Rachmaninoff’s Variations on a Theme by Chopin: "Elegance Meets Passion" with Hsing-ay Hsu
Sat, April 24 7:00 PM, EDT
Steinway Artist Hsing-ay Hsu "Sing-I Shoo" guides you on a personal ZOOM reception, a VIDEO ESSAY connecting historical context, and piano demos with musical inspiration, and a Hi-Def PERFORMANCE filmed at a historical mansion, to explore how Rachmaninoff transforms a tragic prelude by Chopin into twenty two variations of beauty, inspiration, and triumph. A message of multiple paths forward for our troubled times. Sergei Vasilievich Rachmaninoff’s music has been made famous by many American movies such as Shine, Groundhog Day, and Somewhere in Time. A Russian nobleman by birth, he became a New Yorker in 1918 during the deadly Spanish flu. One of the last great pianist–composers in a grand tradition stretching back to the Gilded Age, his musical style was full of nostalgia, even in his youth, but it also carried resilience and incredible imagination for beautiful harmonies and textures and melodies that soars on into the future. BONUS: Prelude in G major filmed at a NYC art exhibit.

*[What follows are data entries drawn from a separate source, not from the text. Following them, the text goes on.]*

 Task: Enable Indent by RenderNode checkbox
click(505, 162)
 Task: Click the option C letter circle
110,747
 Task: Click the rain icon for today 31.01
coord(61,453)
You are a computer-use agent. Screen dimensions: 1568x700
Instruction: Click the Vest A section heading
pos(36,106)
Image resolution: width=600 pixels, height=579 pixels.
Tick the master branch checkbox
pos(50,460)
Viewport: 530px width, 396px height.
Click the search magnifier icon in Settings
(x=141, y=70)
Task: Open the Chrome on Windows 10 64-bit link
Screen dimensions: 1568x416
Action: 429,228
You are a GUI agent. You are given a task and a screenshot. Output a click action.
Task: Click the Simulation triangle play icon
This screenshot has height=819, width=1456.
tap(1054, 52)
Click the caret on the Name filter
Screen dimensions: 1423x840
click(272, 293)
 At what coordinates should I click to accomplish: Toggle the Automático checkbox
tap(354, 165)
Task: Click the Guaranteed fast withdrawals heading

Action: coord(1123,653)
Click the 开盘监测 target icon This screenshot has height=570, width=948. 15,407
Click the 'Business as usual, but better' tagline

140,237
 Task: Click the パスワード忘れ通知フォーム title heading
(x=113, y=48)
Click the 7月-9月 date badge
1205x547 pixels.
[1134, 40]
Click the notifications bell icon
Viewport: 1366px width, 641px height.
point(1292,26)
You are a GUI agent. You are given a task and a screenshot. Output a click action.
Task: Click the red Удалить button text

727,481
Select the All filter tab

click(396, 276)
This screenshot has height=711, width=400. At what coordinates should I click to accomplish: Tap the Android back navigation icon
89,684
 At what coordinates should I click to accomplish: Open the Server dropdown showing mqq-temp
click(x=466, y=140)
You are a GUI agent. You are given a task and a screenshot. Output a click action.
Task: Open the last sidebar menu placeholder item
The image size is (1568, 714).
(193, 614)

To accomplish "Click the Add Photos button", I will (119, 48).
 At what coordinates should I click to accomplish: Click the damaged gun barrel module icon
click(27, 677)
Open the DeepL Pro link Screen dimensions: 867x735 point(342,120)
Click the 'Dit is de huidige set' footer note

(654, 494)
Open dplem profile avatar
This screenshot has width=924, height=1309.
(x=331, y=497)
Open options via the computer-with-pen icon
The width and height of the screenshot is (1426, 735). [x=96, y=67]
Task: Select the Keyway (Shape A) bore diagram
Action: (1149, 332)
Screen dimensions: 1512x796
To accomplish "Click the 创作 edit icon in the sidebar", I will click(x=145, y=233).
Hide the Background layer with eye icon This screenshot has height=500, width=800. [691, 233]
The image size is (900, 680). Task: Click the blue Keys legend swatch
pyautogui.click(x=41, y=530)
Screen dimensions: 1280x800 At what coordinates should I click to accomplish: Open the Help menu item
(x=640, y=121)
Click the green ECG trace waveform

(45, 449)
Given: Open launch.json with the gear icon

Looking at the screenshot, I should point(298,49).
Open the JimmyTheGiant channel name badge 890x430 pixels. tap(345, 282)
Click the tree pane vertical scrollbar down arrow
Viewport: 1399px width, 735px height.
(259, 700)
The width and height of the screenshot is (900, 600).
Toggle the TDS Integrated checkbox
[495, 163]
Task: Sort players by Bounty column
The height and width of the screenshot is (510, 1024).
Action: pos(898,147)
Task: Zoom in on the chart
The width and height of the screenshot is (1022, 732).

Can't make the time? No problem- the event will be on demand for one week following.
Get a taste of this event: https://youtu.be/Me4c-jJNTtw
Since her stage debut at age 4, Steinway Artist Hsing-ay Hsu has performed at prestigious venues including Carnegie Hall, Kennedy Center, Lincoln Center, and in Europe & Asia. International prizewinner, concert producer, teacher/educator, studio owner, adjudicator, she hosts a YouTube channel and Café webinars to help music-lovers find pathways forward through music and creativity. Born in Beijing, Ms. Hsu trained at Juilliard, Yale University, Aspen, Ravinia, and Tanglewood. She is currently on the summer faculty of Rocky Ridge and teaches Chautauqua Institute Special Courses, and was a faculty member at the University of Colorado for fourteen years as Director of Pendulum New Music before recently returning to New York.